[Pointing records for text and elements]
>>>

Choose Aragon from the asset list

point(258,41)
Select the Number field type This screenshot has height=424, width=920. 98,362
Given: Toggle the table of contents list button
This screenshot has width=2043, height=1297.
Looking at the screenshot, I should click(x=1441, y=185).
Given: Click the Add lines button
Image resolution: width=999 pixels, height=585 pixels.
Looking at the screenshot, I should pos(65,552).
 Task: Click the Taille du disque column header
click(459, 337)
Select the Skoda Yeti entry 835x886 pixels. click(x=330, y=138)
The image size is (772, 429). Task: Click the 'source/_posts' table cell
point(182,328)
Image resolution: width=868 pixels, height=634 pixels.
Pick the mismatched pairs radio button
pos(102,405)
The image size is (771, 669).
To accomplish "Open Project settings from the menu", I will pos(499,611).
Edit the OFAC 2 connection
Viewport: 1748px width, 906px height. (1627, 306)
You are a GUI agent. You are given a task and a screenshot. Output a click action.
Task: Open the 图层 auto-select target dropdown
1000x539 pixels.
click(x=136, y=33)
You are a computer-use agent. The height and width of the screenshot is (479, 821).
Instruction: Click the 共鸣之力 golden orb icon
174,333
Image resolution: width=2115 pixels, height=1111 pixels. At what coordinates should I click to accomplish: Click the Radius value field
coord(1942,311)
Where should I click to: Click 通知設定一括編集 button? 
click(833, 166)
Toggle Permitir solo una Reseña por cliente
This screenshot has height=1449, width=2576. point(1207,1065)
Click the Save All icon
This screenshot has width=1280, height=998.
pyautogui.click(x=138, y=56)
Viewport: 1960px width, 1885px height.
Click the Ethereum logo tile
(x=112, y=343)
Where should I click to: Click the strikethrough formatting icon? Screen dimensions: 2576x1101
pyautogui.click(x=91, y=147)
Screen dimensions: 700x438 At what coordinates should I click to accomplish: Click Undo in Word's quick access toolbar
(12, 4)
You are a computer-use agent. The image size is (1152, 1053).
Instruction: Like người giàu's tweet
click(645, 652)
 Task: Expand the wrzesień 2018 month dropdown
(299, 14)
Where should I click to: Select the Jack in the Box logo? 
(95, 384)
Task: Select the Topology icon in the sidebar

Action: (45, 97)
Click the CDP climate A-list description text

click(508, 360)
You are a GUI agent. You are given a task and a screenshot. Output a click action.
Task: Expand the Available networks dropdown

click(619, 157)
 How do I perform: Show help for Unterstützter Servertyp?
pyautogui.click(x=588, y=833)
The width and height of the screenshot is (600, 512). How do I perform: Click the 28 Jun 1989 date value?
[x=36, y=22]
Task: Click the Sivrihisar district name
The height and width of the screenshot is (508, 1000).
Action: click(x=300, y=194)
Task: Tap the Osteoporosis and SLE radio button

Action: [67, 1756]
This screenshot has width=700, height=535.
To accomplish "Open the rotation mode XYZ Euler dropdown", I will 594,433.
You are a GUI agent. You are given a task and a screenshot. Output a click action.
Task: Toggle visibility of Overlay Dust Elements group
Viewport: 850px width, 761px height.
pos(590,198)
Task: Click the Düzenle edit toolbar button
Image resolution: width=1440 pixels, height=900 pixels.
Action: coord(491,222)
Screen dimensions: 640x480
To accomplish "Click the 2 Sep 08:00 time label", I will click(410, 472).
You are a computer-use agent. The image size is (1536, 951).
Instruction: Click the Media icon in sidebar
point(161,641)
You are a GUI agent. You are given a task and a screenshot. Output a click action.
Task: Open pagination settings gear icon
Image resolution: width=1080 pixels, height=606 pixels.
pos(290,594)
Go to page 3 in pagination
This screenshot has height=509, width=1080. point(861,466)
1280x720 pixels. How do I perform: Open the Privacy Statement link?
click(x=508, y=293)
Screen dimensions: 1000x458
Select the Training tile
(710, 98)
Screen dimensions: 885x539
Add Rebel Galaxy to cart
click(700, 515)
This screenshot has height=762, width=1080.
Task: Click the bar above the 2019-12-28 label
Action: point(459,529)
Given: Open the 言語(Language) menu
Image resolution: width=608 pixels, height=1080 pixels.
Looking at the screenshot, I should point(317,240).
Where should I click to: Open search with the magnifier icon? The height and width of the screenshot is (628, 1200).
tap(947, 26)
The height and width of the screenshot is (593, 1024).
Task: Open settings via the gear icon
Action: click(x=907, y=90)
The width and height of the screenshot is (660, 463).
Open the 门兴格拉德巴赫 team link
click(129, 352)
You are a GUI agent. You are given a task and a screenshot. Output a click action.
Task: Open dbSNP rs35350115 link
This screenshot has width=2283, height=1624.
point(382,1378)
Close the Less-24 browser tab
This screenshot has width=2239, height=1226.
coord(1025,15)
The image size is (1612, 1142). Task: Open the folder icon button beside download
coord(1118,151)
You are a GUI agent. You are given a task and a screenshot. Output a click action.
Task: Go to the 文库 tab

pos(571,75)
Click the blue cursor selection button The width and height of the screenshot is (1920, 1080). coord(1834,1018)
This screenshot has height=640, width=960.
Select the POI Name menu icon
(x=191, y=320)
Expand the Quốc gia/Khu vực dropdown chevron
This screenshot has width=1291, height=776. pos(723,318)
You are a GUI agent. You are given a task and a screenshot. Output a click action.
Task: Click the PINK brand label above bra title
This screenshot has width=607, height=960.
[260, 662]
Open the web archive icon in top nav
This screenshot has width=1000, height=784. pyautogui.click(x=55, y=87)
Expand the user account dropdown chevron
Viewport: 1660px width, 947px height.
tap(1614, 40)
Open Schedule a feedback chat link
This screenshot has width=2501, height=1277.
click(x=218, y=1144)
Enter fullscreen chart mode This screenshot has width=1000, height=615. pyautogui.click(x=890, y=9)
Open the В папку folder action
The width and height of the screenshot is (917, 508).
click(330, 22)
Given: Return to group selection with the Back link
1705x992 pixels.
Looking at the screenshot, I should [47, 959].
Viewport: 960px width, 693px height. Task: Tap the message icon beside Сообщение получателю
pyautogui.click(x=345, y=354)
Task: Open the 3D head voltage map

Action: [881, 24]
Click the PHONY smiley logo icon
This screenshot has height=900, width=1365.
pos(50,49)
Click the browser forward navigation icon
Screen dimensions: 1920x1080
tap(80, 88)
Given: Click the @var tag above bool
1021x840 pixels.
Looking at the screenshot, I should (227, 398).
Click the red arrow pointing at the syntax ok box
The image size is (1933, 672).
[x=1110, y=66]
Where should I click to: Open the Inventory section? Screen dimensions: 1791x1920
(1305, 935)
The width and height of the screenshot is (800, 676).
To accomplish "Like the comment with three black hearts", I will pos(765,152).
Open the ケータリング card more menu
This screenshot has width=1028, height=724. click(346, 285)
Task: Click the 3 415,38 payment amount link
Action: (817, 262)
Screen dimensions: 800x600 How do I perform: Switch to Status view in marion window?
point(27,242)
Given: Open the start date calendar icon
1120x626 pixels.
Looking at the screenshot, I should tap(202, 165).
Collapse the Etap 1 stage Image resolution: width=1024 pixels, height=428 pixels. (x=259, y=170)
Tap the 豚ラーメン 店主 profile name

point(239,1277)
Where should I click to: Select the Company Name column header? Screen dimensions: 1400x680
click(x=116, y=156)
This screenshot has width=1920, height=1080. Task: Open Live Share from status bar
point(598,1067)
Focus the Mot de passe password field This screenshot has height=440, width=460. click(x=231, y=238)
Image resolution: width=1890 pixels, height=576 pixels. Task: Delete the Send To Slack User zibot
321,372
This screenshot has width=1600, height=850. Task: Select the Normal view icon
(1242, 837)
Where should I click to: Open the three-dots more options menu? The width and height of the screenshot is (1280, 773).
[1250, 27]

<<<

Problem to work on
Please give again the lines of the records starting with the line with "Screen dimensions: 885x539" and going on through the line with "click(129, 352)", changing "cart" to "wishlist" and leaving everything else unchanged.

Solution below
Screen dimensions: 885x539
Add Rebel Galaxy to wishlist
click(700, 515)
This screenshot has height=762, width=1080.
Task: Click the bar above the 2019-12-28 label
Action: point(459,529)
Given: Open the 言語(Language) menu
Image resolution: width=608 pixels, height=1080 pixels.
Looking at the screenshot, I should point(317,240).
Where should I click to: Open search with the magnifier icon? The height and width of the screenshot is (628, 1200).
tap(947, 26)
The height and width of the screenshot is (593, 1024).
Task: Open settings via the gear icon
Action: click(x=907, y=90)
The width and height of the screenshot is (660, 463).
Open the 门兴格拉德巴赫 team link
click(129, 352)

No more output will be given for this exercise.